_TASK ITEM_
Can the lines below, from the one that holds "Given: Click the Suono speaker icon" to the very end, be echoed exactly, with both ends included and no pictures?

_EXTRACTED RECORDS_
□ □ □ □ □

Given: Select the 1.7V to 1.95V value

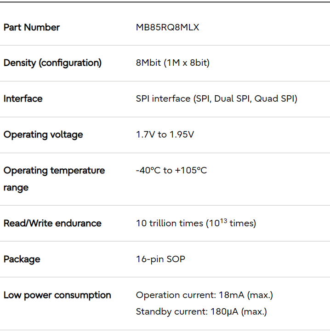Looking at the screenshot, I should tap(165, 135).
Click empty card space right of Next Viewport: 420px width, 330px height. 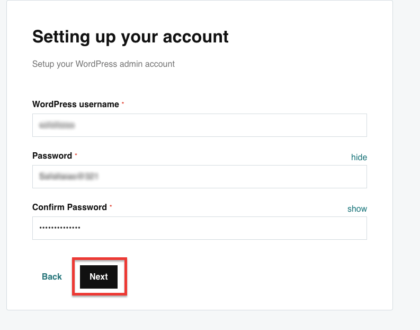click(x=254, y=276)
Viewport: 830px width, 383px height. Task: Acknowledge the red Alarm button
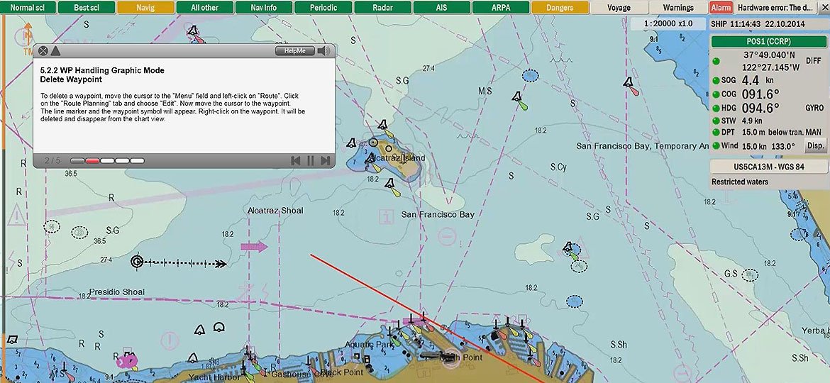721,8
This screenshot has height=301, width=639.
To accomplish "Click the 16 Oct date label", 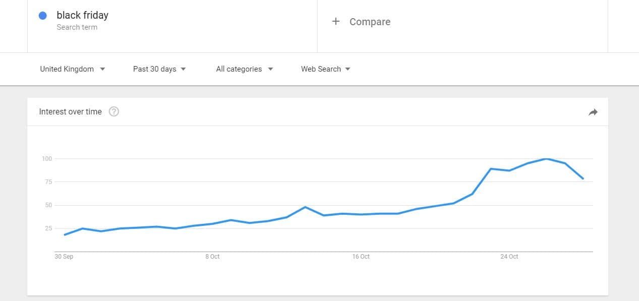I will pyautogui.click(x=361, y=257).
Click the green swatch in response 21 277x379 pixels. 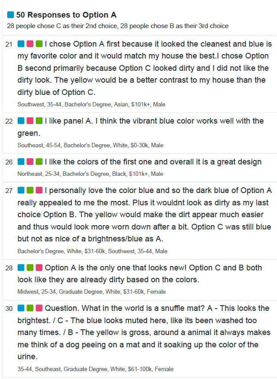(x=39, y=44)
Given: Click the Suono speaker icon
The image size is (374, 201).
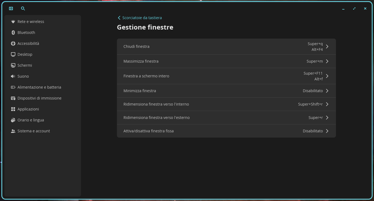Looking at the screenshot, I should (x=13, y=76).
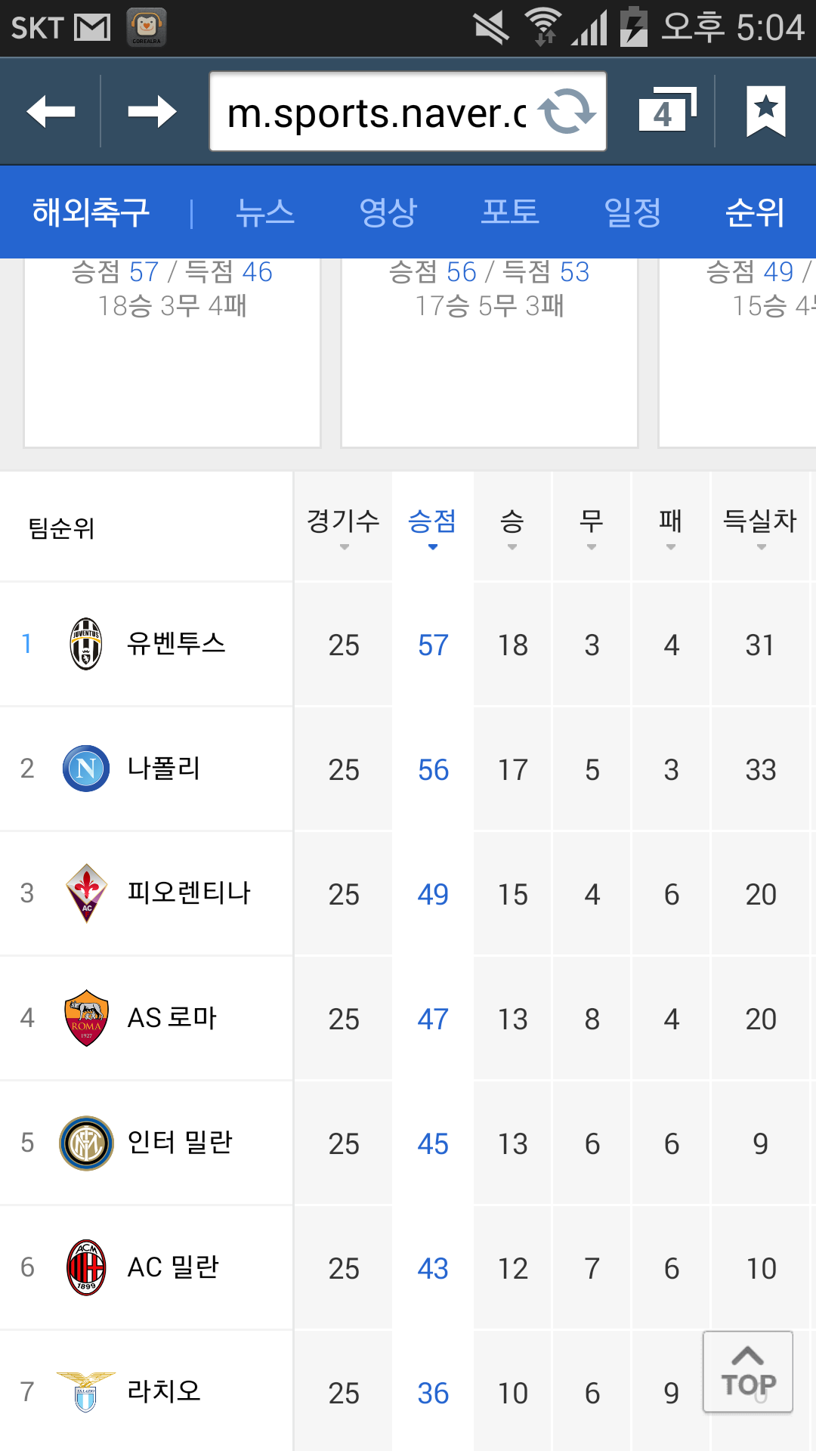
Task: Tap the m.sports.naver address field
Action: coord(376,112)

□ □ □ □ □

_EXPECTED ANSWER_
Given: Click the Suono speaker icon
The image size is (374, 201).
Looking at the screenshot, I should (x=13, y=76).
Task: Tap the m.sports.naver address field
Action: coord(376,112)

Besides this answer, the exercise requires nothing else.